▶ DATA RECORDS
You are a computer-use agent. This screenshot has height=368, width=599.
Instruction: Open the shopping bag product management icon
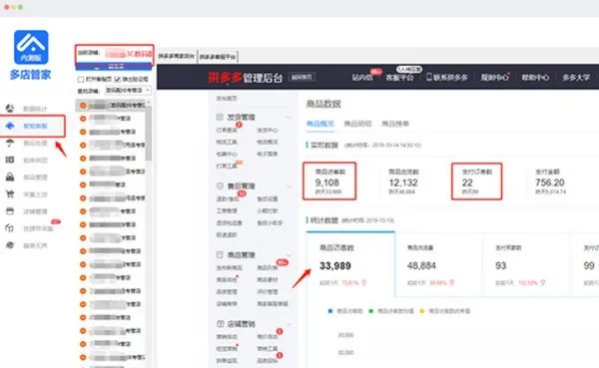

* * *

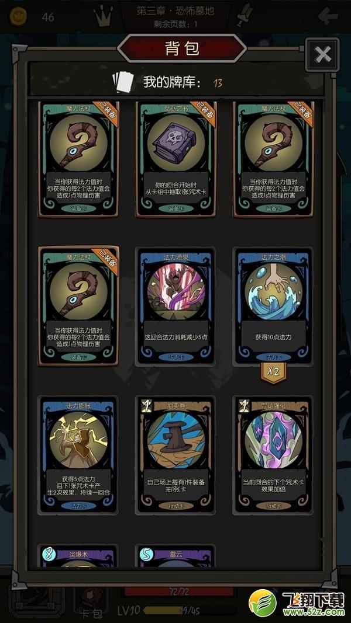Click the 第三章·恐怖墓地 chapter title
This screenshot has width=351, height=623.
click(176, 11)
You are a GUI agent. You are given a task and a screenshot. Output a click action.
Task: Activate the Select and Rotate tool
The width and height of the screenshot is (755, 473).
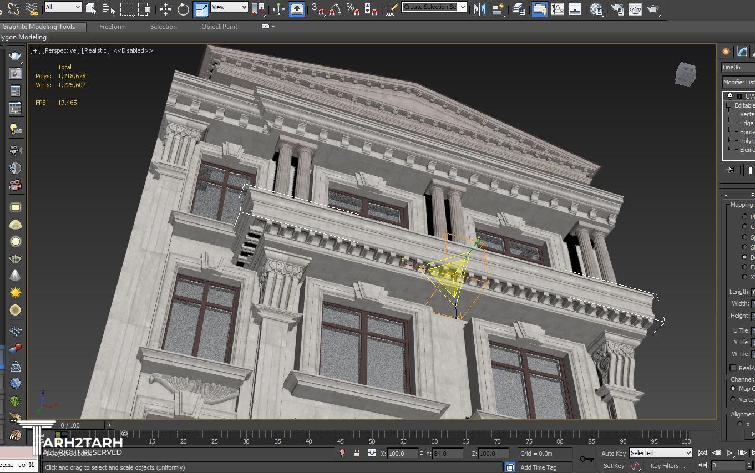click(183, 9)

--

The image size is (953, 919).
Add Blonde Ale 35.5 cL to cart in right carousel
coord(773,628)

▶ TASK DETAILS
Copy the records above exactly, beginning at the line that contains "You are a computer-use" and stopping after the line that contains "Instruction: Open the".

▶ TASK OUTPUT
You are a computer-use agent. This screenshot has height=368, width=599.
Instruction: Open the shopping bag product management icon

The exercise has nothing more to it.